French and UK private equity firms are increasingly looking across the Channel for attractive buyout opportunities. Cross-border transactions involving French and UK sponsors have grown steadily since the global financial crisis, with an uptick in activity in recent years. According to PitchBook, French sponsors bought 33 UK-headquartered companies last year, the highest volume at any point in the past decade. Meanwhile, UK sponsors acquired 56 French-headquartered companies in 2018, up from 34 companies 10 years ago. The long history between the two nations continues to facilitate a strong level of deal flow.
Given the prevalence of pan-European management advisors and the increased number of cross-border deals, cross-pollination of deal terms is occurring. While we expect management equity terms in France and the UK to continue to converge, specific conditions under local tax regimes mean that there are still key areas of distinction. In our view, sponsors considering a buyout across the Channel must carefully navigate differences in the treatment of management equity terms in each jurisdiction. In a sellers’ market, appealing to management can help to win a deal. However, sponsors should proceed cautiously and avoid a one-size-fits-all approach, taking note of the following key developments.
Across Europe, the prevalence of equity ratchets has remained fairly constant over the last four years, with 38%, 42% , 40%, and 37% of European deals including an equity ratchet in 2019, 2018, 2017, and 2016 respectively, according to the sixth edition of the Latham & Watkins Private Equity Market Study. However, UK deal teams should note that in France, structuring ratchets has become more difficult in recent years. The French tax and social administrations have placed more focus on ratchet schemes, making ratchets increasingly challenging to arrange. It is now common for ratchets to be structured using preferred shares valued by third-party appraisal on the initial investment date, rather than equity warrants. As a result, UK-style sweet equity schemes, and the use of bonus shares (i.e., shares issued for free in accordance with the French regulations in relation thereto), are becoming more common in French management incentive structures, a trend that we expect to continue.
Put and Call Options
While the categorisation of leavers is reasonably consistent between France and the UK — 55% of UK deals and 58% of French deals provide for more than two categories of leaver (i.e., provide for intermediate leavers, in addition to good and bad leavers) — the treatment of such leavers is another key point of difference for deal teams to note. In France, the sponsor’s call option over a leaver’s shares often extends to all securities held by the leaver. This approach is less typical in the UK, although this is beginning to change, particularly in the case of a bad leaver. Management requests for put options, meanwhile, are significantly more common in France than in the UK, especially in competitive auction processes where French management teams often request put options in the event of a manager’s death or illness, although sponsors continue to strongly resist these requests.

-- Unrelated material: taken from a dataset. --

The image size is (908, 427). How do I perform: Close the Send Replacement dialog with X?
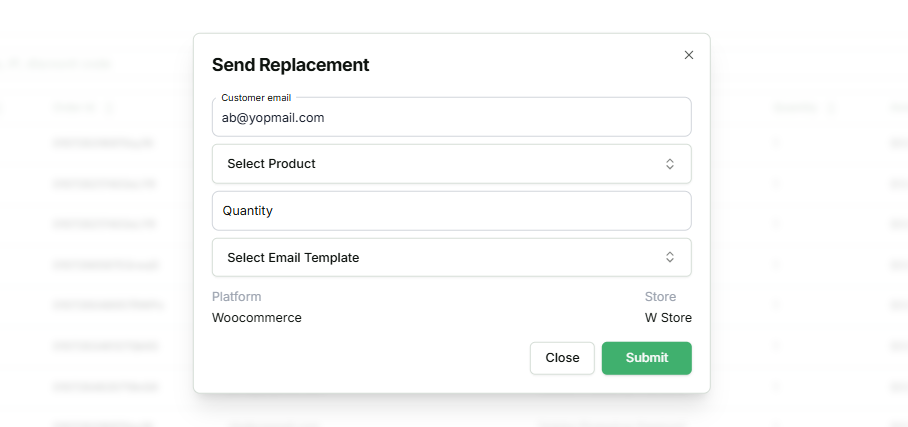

Management warranties are a common feature in UK deals, providing comfort to PE buyers on items such as diligence reports, business plans, and management questionnaires. Such warranties tend to be capped at between 1 and 2 times gross salary. French management teams, on the other hand, tend to strongly resist giving such warranties, especially in competitive auction processes. However, in our experience, French management teams sometimes give confirmations that due diligence reports and business plans are accurate, but on a limited or no liability basis – providing potentially valuable information for UK deal teams.